The contributions of the Jews and Christians are well known to the world but those of Muslims are lost in history because of political reasons. Here is a knol to brush up that information, Al Islam eGazette Jan 2010 – Europe’s debt to the Muslim Empire?
Al-Khwarizmi’s book Al-kitab al-mukhtasar fi hisab al-jabr wa’l-muqabala was translated into Latin in the 12th century, from which the term Algebra is derived. The tradition that had been started in Baghdad and Cordoba was picked up in Europe at the time of Renaissance.
Precise and quick quantification was the first step in the development of nascent science. No wonder, Carly Firoina, Ex CEO of Hewlett-Packard said, “Although we are often unaware of our indebtedness to Islamic civilization, its gifts are very much a part of our heritage. The technology industry would not exist without the contributions of Arab mathematicians.”
The belief in many gods. Polytheism characterizes virtually all religions other than Judaism, Christianity, and Islam, which share a common tradition of monotheism, the belief in one God. Polytheism identified natural forces and objects as divinities:Surya, the sun god.
Indra associated with storms, rain, and battles.
Agni the fire god.
Zeus use of lightning as his thunderbolt.
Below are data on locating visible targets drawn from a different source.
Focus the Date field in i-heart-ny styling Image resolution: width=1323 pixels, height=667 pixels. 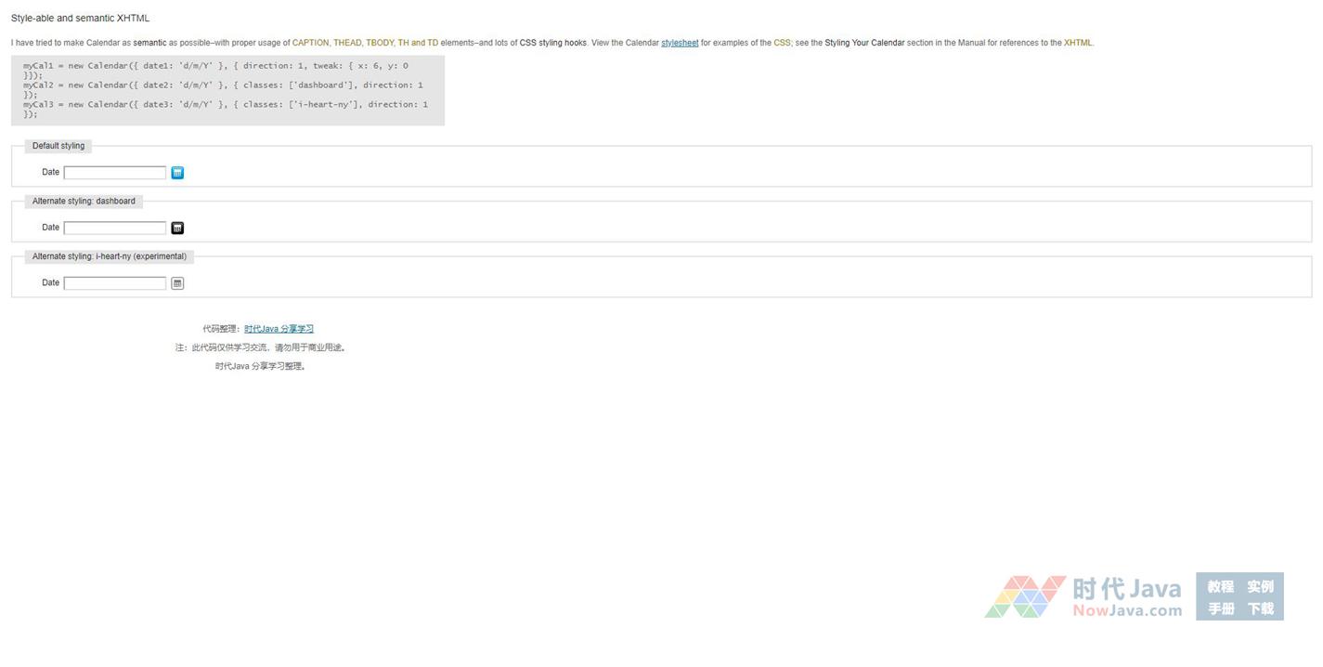(114, 283)
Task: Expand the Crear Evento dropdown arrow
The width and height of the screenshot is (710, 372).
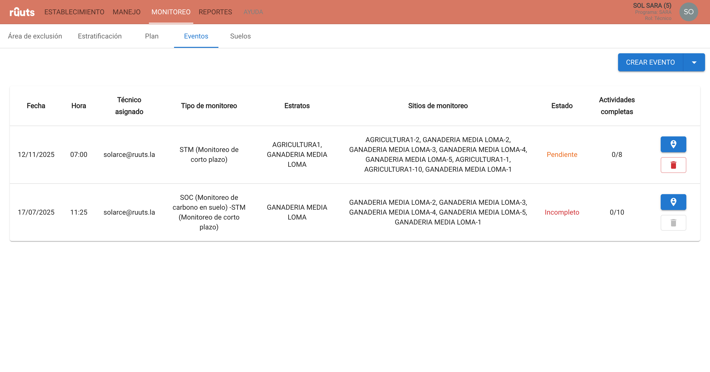Action: pyautogui.click(x=694, y=62)
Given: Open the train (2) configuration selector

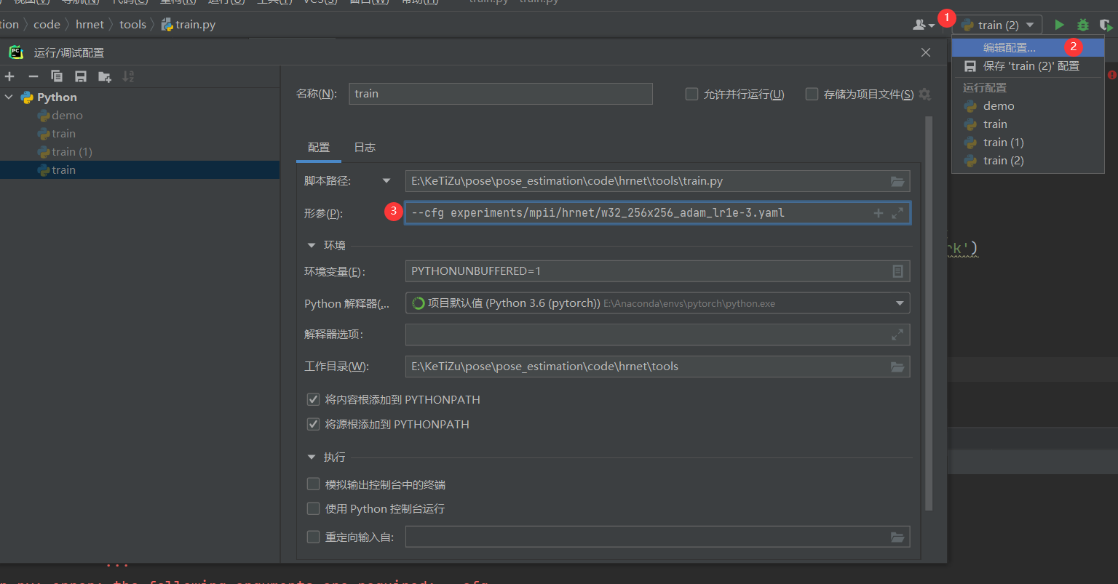Looking at the screenshot, I should coord(997,24).
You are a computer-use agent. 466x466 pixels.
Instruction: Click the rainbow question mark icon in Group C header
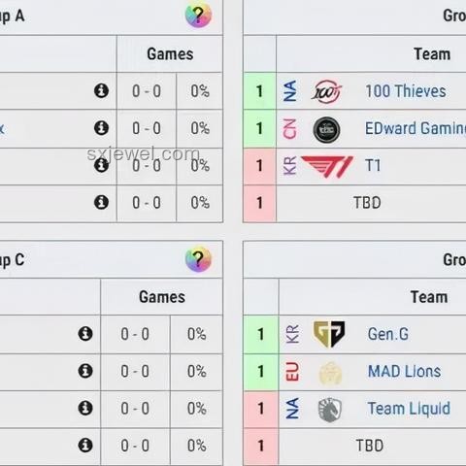[x=198, y=259]
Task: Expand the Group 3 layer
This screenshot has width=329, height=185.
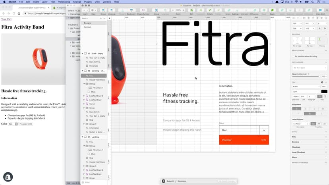Action: click(84, 124)

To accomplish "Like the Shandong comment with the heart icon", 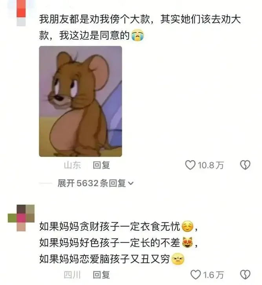I will coord(190,165).
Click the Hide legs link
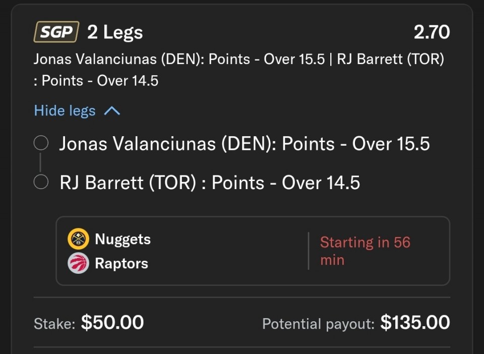484x354 pixels. (65, 111)
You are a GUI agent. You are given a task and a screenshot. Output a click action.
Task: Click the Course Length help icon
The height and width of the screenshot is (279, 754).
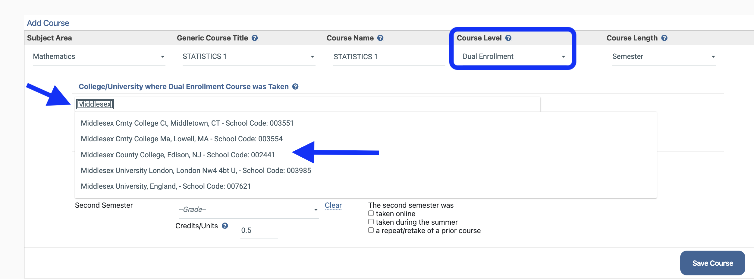(x=664, y=38)
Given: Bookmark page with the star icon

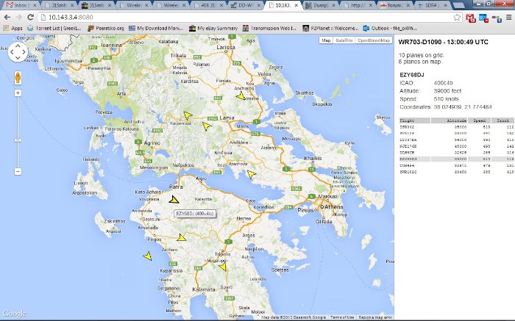Looking at the screenshot, I should 458,16.
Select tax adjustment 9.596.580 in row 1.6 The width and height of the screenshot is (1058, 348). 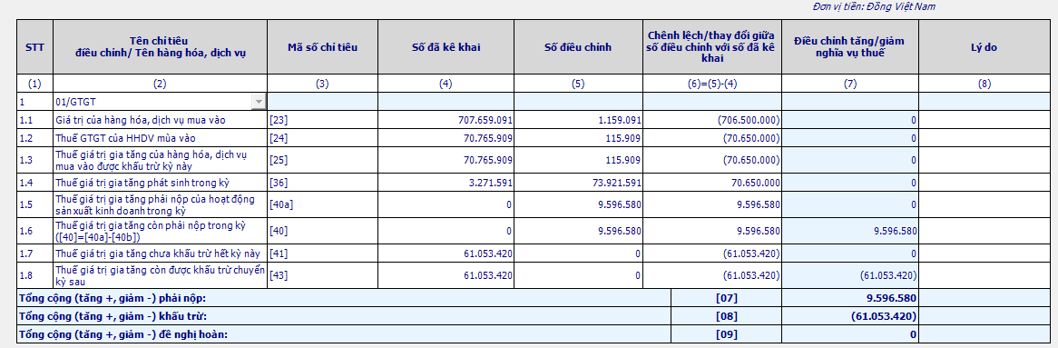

Galileo Galilei noted, “Mathematics is the language with which God has written the universe.” Fifty years later, Sir Isaac Newton saw that there is no changing of the laws of nature and that the Universe follows the rules of mathematics. He published his Principia in 1687. According to Karen Armstrong polytheism was not conducive to development of science. Science is a process of reduction so that phenomena can be studied. It is based on the assumption that natural laws are not ever changing.